Hoy 26 de mayo se celebra el Día del Libro y por libro sólo entendemos la edición en papel. Pocas reivindicaciones tan acertadas como la de hoy, en que se trata de destacar la vigencia y el enorme valor de la palabra escrita en un soporte de papel.
El desafío de nuestros días para el libro tradicional, es el que representa la palabra escrita en un soporte digital. Más allá de temer las consecuencias que puede llegar a tener una larga exposición diaria frente a las pantallas digitales, es de señalar que para nuestra generación que ya peina canas, nada será capaz de sustituir al libro, vale decir a la palabra escrita en un soporte de papel.
Somos lo que somos y hemos llegado a ser, por lo que nos han enseñado los libros y obviamente también los docentes y la vida misma. Es más aún quienes hoy dominan y prefieren los medios electrónicos, en su gran mayoría se formaron leyendo libros.

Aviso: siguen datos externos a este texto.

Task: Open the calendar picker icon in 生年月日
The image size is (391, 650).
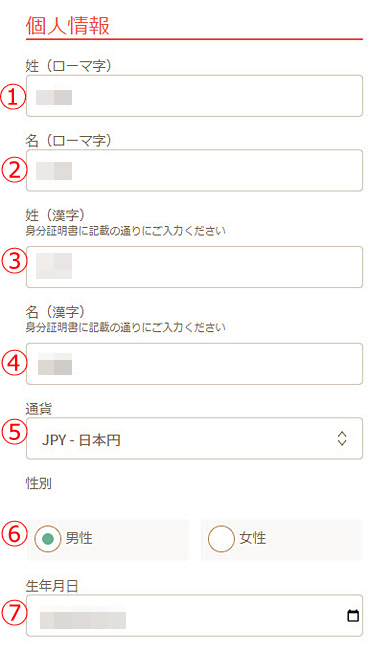Action: tap(353, 616)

Es que el libro es insustituible. Tan imprescindible que no conocemos a ningún buen redactor que no haya pasado por los libros, porque sólo leyendo mucho, observando y criticando lo que otros han escrito es que podemos superarnos y capacitarnos. Sin lugar a dudas que existe gente autodidacta –aunque es la menos – que se formó gracias a su propio esfuerzo, sin requerir el apoyo de maestros, pero seguramente no le ha sido posible prescindir de los libros, porque estos enseñan más que cualquier maestro.
Un maestro sin libro es poco lo que puede trasmitir y menos lograr de sus educandos. Es que el libro no sólo atesora todo lo que significa la palabra escrita, sino que es capaz de guardarlo y preservarlo para trasmitirlo fácilmente a las generaciones futuras.
En cambio los libros que son leídos y entendidos, aún sin el apoyo de maestros, dejan enseñanzas, conocimientos muy valiosos y trasmiten valores que van mucho más allá de quien las ha pronunciado.
Pero quizás lo más valioso que tiene un libro es la posibilidad de compartirlo. Un libro se presta, circula, es parte de su razón de ser mismo y cualquiera que guste de la lectura gusta también de compartir el libro, para luego comentarlo.
Es más, el libro nos invita a soñar, a superarnos y hasta a ingresar al mundo de la fantasía desde los primeros años de la vida.
Con todo respeto, por el momento no me animo a dormir con una tableta debajo de la almohada, pero si con un libro amigo.